一、原告が被告に対し、労働契約上の権利を有することを確認する。

二、被告は原告に対し、金七一一、三三三円および昭和四五年八月二一日以降本判決の確定に至るまで毎月二八日限り金一七、五〇〇円を支払え。

三、訴訟費用は被告の負担とする。

四、この判決は主文第二項に限り仮に執行することができる。

事実《省略》

理由

一、原告が足立工高三年在学中、被告会社の昭和四二年三月高校新卒者募集に応募し同年一月一九日被告会社の従業員採用試験を受験し、被告会社が翌日原告に対し「採用決定のお知らせ」なる通知をしたこと、原告がその後同年三月一一日足立工高を卒業したこと、原告の被告会社への就労予定日は同年四月一日であつたことおよび被告会社が同年三月二五日原告に対し「原告の左足には小児麻痺後遺症があり、現場作業者として不適格である」として採用内定取消なる通知をしたことは当事者間に争がない。

〈証拠〉によれば、原告は昭和四一年一二月二〇日頃足立高進路指導係の田中教論から、被告会社の「会社概要」なるパンフレットおよび被告会社における賃金・就業時間・労働日・作業内容等労働条件を記載した被告会社作成の「昭和四二年三月高校卒業者求人要項」を示されて被告会社への就職を勧められたので、受験を決意し、同年一月一〇日健康診断書・卒業見込証明書・学業成績書・身上調書・人物所見書を添えて受験申込をした後、同月一九日前記のように被告会社の従業員採用試験を受験するに至つたこと、一方被告会社では当時既に新規学卒者の従業員採用試験を終えていたが足立工高の鈴木精次校長から原告ほか一名の同校生徒を特別に採用してほしい旨依頼されたので、原告ほか一名に対して採用試験を行い、役員会で相談のうえ採用することに決定し同月一九日電報にて原告に対し合格通知をし、翌日改めて「採用決定のお知らせ」なる文書を原告に郵送したこと、右「採用のお知らせ」には、「既に採用決定については電報にて御通知申し上げましたとおり、貴殿には多数の応募者の中から試験に合格されました。合格をお喜こび申し上げると共に改めてお通知いたします。なお入社手続等の日時については追つて御通知いたしますが……云々」と記載されていたこと、そして原告は同月二五日被告会社で行われた役員との懇談会に、他の合格者と共に招かれたが、その席上役員から「被告会社は国鉄や私鉄が相手で経営が安定している故頑張つてほしい」「他の会社に行かないようにしてほしい」等と云われ、又誓約書・身元保証書を速かに提出するよう要求されたので、同年二月二日付で「この度貴社から採用の通知を受けましたについては左記の通り誓約致します。

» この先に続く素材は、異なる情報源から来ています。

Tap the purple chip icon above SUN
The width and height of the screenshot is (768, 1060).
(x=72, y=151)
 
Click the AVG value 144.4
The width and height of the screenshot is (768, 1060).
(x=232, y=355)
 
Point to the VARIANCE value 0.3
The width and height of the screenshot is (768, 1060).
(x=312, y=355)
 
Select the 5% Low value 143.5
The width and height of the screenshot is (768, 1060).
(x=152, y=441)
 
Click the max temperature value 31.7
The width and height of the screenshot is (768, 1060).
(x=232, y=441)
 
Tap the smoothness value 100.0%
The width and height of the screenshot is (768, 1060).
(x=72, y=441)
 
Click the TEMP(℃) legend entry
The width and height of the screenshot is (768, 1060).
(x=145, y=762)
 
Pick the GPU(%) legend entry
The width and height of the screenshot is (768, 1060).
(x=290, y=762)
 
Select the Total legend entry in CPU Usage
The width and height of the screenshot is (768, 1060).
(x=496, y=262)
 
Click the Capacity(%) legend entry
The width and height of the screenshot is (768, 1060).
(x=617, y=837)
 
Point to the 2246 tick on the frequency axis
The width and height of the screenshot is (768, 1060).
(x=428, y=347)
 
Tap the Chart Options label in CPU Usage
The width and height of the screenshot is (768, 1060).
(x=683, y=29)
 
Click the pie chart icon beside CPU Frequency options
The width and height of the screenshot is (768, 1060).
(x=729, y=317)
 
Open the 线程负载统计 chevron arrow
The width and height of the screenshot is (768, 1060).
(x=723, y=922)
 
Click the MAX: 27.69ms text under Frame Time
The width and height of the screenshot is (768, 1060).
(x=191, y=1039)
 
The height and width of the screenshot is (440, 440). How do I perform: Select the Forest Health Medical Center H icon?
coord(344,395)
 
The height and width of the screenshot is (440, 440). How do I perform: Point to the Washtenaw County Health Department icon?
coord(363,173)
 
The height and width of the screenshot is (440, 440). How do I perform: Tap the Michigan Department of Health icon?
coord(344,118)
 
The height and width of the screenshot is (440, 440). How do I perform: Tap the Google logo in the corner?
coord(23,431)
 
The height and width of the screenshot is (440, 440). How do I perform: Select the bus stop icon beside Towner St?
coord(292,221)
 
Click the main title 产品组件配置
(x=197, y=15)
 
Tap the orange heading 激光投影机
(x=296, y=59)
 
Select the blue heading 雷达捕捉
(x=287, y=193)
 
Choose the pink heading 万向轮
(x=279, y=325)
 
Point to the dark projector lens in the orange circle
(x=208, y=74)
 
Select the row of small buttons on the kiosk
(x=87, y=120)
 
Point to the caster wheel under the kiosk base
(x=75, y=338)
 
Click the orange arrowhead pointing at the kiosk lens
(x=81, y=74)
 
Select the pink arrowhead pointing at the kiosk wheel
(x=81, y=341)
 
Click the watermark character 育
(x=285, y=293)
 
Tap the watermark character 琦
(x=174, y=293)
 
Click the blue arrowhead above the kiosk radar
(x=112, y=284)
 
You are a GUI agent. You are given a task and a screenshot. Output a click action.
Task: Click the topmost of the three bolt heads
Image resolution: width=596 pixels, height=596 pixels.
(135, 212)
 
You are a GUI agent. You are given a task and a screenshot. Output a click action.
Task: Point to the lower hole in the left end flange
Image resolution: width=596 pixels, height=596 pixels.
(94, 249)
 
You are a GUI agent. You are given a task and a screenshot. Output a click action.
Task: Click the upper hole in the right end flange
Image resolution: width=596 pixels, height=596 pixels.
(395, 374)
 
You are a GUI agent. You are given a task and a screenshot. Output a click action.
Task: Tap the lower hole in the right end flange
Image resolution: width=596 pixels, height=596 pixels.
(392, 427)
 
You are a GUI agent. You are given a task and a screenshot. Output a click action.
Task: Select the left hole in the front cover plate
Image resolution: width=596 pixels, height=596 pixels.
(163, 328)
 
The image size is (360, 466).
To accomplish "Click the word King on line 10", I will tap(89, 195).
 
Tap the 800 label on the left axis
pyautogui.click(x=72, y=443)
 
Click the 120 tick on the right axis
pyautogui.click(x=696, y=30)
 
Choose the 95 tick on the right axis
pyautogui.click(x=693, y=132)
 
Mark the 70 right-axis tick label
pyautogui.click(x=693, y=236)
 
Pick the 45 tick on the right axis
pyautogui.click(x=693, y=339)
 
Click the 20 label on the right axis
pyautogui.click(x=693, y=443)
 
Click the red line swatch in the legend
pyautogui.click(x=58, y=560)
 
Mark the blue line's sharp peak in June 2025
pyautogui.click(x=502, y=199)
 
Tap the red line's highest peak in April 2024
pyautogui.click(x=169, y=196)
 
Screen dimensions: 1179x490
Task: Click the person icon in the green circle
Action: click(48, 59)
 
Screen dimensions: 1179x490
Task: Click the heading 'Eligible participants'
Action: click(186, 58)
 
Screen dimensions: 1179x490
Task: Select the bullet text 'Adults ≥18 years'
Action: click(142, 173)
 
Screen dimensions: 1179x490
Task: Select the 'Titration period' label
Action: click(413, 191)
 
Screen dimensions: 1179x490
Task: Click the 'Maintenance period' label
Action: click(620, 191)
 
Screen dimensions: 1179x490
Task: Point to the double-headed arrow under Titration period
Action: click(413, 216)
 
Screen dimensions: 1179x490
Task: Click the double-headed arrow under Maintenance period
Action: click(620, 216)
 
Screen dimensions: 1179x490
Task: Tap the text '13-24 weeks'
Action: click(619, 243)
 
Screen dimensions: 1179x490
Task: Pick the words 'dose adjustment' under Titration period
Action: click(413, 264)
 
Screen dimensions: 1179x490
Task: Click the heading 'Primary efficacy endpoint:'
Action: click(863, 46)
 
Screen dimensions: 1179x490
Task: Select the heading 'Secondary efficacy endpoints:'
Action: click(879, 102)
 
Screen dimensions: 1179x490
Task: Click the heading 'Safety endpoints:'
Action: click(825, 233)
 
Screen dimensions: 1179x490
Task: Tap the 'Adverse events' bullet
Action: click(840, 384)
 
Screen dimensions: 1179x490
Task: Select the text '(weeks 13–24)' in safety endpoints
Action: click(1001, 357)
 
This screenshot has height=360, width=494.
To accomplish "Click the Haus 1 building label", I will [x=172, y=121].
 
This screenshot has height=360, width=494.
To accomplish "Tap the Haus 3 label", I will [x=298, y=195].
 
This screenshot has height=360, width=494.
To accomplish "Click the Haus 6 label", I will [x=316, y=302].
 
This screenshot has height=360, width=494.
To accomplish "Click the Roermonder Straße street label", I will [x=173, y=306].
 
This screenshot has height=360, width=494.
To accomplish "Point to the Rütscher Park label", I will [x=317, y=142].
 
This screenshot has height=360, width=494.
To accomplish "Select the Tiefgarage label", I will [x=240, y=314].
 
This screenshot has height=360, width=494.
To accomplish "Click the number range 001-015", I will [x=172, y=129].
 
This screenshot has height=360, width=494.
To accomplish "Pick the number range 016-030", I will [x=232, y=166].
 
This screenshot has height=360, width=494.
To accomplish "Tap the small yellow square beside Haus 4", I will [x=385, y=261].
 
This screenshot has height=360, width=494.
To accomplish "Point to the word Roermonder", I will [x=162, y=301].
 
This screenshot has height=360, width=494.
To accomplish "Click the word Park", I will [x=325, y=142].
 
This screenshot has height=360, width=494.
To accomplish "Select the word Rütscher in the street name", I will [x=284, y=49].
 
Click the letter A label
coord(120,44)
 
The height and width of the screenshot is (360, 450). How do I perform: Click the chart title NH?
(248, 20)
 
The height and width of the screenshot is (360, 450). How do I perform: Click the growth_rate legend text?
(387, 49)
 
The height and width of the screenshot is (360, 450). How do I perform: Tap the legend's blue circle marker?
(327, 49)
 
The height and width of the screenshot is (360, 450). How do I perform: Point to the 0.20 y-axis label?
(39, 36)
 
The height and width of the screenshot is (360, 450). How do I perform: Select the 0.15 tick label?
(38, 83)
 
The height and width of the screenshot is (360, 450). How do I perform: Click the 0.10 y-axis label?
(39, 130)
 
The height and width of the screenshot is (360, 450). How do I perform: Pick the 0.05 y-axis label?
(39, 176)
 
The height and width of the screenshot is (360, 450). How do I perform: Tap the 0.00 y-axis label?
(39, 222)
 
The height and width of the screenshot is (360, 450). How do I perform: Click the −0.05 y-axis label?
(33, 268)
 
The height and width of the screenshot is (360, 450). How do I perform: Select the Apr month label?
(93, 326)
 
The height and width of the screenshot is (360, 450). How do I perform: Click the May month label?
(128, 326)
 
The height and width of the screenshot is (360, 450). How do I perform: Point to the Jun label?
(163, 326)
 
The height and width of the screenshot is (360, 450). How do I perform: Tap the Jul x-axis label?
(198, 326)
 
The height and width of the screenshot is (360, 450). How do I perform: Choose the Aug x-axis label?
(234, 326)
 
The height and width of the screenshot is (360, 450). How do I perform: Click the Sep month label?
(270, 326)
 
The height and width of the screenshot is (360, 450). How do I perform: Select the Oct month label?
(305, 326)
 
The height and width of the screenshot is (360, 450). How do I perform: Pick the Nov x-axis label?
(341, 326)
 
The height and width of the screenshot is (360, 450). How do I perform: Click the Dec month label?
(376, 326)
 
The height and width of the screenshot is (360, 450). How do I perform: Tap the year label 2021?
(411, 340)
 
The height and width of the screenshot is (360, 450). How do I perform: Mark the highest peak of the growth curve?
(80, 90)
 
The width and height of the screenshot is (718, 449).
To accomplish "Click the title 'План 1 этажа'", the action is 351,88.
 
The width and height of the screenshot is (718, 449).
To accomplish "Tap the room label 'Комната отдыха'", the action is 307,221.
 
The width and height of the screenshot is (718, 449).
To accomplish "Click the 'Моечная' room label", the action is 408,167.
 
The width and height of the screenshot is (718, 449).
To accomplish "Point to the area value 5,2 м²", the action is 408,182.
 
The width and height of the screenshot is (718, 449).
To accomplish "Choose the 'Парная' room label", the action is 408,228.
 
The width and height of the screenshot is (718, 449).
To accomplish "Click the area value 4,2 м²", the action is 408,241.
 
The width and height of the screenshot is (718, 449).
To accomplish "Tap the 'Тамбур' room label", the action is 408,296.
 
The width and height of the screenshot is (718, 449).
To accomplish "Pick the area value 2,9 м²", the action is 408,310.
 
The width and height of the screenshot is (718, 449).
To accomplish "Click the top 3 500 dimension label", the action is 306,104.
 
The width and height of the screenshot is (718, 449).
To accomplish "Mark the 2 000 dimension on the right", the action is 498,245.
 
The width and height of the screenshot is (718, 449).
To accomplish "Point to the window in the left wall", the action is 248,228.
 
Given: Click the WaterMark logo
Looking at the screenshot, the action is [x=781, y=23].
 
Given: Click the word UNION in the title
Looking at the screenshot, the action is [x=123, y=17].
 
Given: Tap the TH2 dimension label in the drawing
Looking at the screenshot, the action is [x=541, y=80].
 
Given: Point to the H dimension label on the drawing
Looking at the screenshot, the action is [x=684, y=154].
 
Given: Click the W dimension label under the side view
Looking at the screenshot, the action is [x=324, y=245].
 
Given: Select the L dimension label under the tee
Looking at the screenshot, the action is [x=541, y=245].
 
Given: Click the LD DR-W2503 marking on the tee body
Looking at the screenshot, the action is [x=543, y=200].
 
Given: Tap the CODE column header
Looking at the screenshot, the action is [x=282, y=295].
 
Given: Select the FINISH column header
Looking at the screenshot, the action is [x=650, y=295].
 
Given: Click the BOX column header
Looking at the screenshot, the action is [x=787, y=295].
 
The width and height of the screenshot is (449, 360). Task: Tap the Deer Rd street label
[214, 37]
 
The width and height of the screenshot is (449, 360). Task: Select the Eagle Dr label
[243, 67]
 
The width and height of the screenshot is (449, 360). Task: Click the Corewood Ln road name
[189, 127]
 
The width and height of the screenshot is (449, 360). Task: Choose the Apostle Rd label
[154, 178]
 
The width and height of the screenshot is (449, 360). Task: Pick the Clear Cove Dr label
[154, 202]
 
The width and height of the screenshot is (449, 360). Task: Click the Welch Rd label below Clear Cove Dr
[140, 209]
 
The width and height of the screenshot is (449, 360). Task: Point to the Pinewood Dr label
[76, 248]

一、昭和四二年三月三一日学校を卒業したならば貴社の御指定に従い正式採用に応じます……」と記載した誓約書および身元保証書をその頃被告会社に提出したこと、右誓約書および身元保証書は、いずれも被告会社において予め印刷した用紙が用いられていること、被告会社は同年三月一三日から原告を実習生として電気部分の組立などの作業に従事せしめていること、被告会社では就業規則上「……詮衡試験に合格し、所定の手続を経た者を従業員として雇入れる」(第三一条)、「新たに雇入れられた者は次の書類を提出しなければならない。1自筆履歴書2戸籍謄本3誓約書および身元保証書4身上調書5厚生年金被保険者証6卒業証明書又は卒業見込証明書・学業成績証明書」(第三四条)と定められているところ、実際には新規学卒者の採用に当つては詮衡試験に先立ち応募者の身上書・自己紹介書・学業成績証明書・卒業見込証明書等を提出させ、これを資料としつつ試験の結果を常務会で審査して合格者を決定し、合格者に対しては前記原告に送付されたものと同趣旨の「採用決定のお知らせ」なる文書を発し、その後一月頃被告会社に合格者を集めて役員との懇談会を催しその際入社の心得等を説明するとともに誓約書・身元保証書を提出させ、四月一日に至り入社式を行い、右入社式では単に社長が「本日から皆さんは当社の従業員となる」旨の挨拶をするに過ぎず、特に合格者と被告会社との間に雇用契約書を作成するわけでもなく又被告会社から合格者に対し従業員としての辞令を交付するわけでもないこと、以上の各事実を認めるに足り、〈証拠判断省略〉

以上の認定事実から考えるに、原告の前記従業員採用試験の受験は、被告会社の提示した賃金・労働時間等に関する労働条件に従う労働契約締結の意思表示として被告会社に対する労働契約の申込であることは明らかである。被告会社が原告に発した「採用決定のお知らせ」は、その記載内容からして直ちに原告主張の如く原告の右申込に対する承諾の意思表示と認めることはできないが、被告会社は原告に対し採用試験の上、「採用決定のお知らせ」を発し、その後、原告が被告会社の求めに応じて所定の手続に従い昭和四二年二月二日頃誓約書および身元保証書を被告会社に提出し、被告会社において異議なくこれを受領したことにより、被告会社の従業員の雇入れに関する就業規則所定の手続は殆んど完了していること、被告会社の新規学卒者の採用に当つては、従来から前記のような手続が採られるだけであつて、その後に改めて誓約書の作成もしくは採用辞令の交付などの手続が採られた慣例はないばかりか、就業規則上にもそのような手続の定めがないこと、およびその後被告会社が原告の足立工高卒業直後から原告を実習生として被告会社の作業に従事せしめていることなどの事実に鑑みれば、被告会社が原告に対し誓約書および身元保証書の提出を求め、これを受領したことをもつて、前示原告の申込に対する黙示の承諾の意思表示をなしたものと認めるのが相当である。したがつて、昭和四二年二月二日頃原、被告間に労働契約が成立したものというべきである。ただ、前記誓約書の内容および右誓約書提出当時原告がいまだ足立工高三年在学中であつた事実に照せば、右労働契約は原告が同年三月に足立工高を卒業できないことを解除条件とするものと解すべきところ、原告が同年三月一一日足立工高を卒業したことは、前示のとおりである。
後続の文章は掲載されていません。